PROBLEM TO SOLVE | Every line of the material must be set down again without alteration.

[[ GIVEN DATA, beginning ]]

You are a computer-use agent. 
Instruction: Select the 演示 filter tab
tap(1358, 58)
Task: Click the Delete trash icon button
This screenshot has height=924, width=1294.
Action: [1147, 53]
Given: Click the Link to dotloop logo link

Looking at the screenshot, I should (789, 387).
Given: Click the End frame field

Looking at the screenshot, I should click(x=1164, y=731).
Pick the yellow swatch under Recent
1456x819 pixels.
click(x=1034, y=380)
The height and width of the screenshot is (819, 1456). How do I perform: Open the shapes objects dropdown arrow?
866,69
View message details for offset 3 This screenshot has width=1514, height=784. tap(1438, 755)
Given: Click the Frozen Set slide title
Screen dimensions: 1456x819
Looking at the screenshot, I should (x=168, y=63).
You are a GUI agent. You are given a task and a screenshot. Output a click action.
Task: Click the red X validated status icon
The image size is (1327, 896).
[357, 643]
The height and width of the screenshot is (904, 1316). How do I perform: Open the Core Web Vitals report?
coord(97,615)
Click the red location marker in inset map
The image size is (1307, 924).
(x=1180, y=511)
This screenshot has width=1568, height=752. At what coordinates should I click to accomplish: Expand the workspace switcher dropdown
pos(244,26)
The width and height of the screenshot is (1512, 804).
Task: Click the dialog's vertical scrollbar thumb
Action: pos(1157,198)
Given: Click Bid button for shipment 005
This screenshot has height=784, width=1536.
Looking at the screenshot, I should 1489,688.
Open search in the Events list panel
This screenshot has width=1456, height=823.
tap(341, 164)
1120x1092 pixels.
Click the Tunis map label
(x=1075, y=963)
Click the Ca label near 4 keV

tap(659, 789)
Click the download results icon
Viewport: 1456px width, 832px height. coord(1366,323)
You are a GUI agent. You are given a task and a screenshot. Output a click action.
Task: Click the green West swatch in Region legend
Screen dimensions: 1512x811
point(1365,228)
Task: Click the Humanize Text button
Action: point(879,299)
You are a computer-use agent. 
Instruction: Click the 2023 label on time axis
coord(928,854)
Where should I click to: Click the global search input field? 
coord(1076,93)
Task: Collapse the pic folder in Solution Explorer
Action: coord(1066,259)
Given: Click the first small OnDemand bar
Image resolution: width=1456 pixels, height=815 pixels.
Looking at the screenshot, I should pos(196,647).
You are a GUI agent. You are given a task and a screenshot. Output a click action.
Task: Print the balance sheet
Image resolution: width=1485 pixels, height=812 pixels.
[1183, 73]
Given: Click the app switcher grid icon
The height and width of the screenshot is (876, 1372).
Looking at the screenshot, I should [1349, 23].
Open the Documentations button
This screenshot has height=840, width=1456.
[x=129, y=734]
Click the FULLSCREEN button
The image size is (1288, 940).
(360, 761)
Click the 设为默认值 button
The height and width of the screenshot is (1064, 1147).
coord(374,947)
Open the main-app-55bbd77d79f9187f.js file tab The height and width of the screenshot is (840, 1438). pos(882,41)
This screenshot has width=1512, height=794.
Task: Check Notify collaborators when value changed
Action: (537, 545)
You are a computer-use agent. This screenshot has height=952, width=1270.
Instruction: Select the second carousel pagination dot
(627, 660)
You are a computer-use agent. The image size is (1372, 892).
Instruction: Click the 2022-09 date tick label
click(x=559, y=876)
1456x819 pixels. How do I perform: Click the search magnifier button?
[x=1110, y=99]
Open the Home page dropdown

[[ GIVEN DATA, end ]]

ANSWER TO THIS EXERCISE |
You are a computer-use agent. 
Instruction: Select the 演示 filter tab
tap(1358, 58)
Task: Click the Delete trash icon button
This screenshot has height=924, width=1294.
Action: [1147, 53]
Given: Click the Link to dotloop logo link

Looking at the screenshot, I should (789, 387).
Given: Click the End frame field

Looking at the screenshot, I should click(x=1164, y=731).
Pick the yellow swatch under Recent
1456x819 pixels.
click(x=1034, y=380)
The height and width of the screenshot is (819, 1456). How do I perform: Open the shapes objects dropdown arrow?
866,69
View message details for offset 3 This screenshot has width=1514, height=784. tap(1438, 755)
Given: Click the Frozen Set slide title
Screen dimensions: 1456x819
Looking at the screenshot, I should (x=168, y=63).
You are a GUI agent. You are given a task and a screenshot. Output a click action.
Task: Click the red X validated status icon
The image size is (1327, 896).
[357, 643]
The height and width of the screenshot is (904, 1316). How do I perform: Open the Core Web Vitals report?
coord(97,615)
Click the red location marker in inset map
The image size is (1307, 924).
(x=1180, y=511)
This screenshot has width=1568, height=752. At what coordinates should I click to accomplish: Expand the workspace switcher dropdown
pos(244,26)
The width and height of the screenshot is (1512, 804).
Task: Click the dialog's vertical scrollbar thumb
Action: pos(1157,198)
Given: Click Bid button for shipment 005
This screenshot has height=784, width=1536.
Looking at the screenshot, I should 1489,688.
Open search in the Events list panel
This screenshot has width=1456, height=823.
tap(341, 164)
1120x1092 pixels.
Click the Tunis map label
(x=1075, y=963)
Click the Ca label near 4 keV

tap(659, 789)
Click the download results icon
Viewport: 1456px width, 832px height. coord(1366,323)
You are a GUI agent. You are given a task and a screenshot. Output a click action.
Task: Click the green West swatch in Region legend
Screen dimensions: 1512x811
point(1365,228)
Task: Click the Humanize Text button
Action: point(879,299)
You are a computer-use agent. 
Instruction: Click the 2023 label on time axis
coord(928,854)
Where should I click to: Click the global search input field? 
coord(1076,93)
Task: Collapse the pic folder in Solution Explorer
Action: coord(1066,259)
Given: Click the first small OnDemand bar
Image resolution: width=1456 pixels, height=815 pixels.
Looking at the screenshot, I should pos(196,647).
You are a GUI agent. You are given a task and a screenshot. Output a click action.
Task: Print the balance sheet
Image resolution: width=1485 pixels, height=812 pixels.
[1183, 73]
Given: Click the app switcher grid icon
The height and width of the screenshot is (876, 1372).
Looking at the screenshot, I should [1349, 23].
Open the Documentations button
This screenshot has height=840, width=1456.
[x=129, y=734]
Click the FULLSCREEN button
The image size is (1288, 940).
(360, 761)
Click the 设为默认值 button
The height and width of the screenshot is (1064, 1147).
coord(374,947)
Open the main-app-55bbd77d79f9187f.js file tab The height and width of the screenshot is (840, 1438). pos(882,41)
This screenshot has width=1512, height=794.
Task: Check Notify collaborators when value changed
Action: (537, 545)
You are a computer-use agent. This screenshot has height=952, width=1270.
Instruction: Select the second carousel pagination dot
(627, 660)
You are a computer-use agent. The image size is (1372, 892).
Instruction: Click the 2022-09 date tick label
click(x=559, y=876)
1456x819 pixels. How do I perform: Click the search magnifier button?
[x=1110, y=99]
Open the Home page dropdown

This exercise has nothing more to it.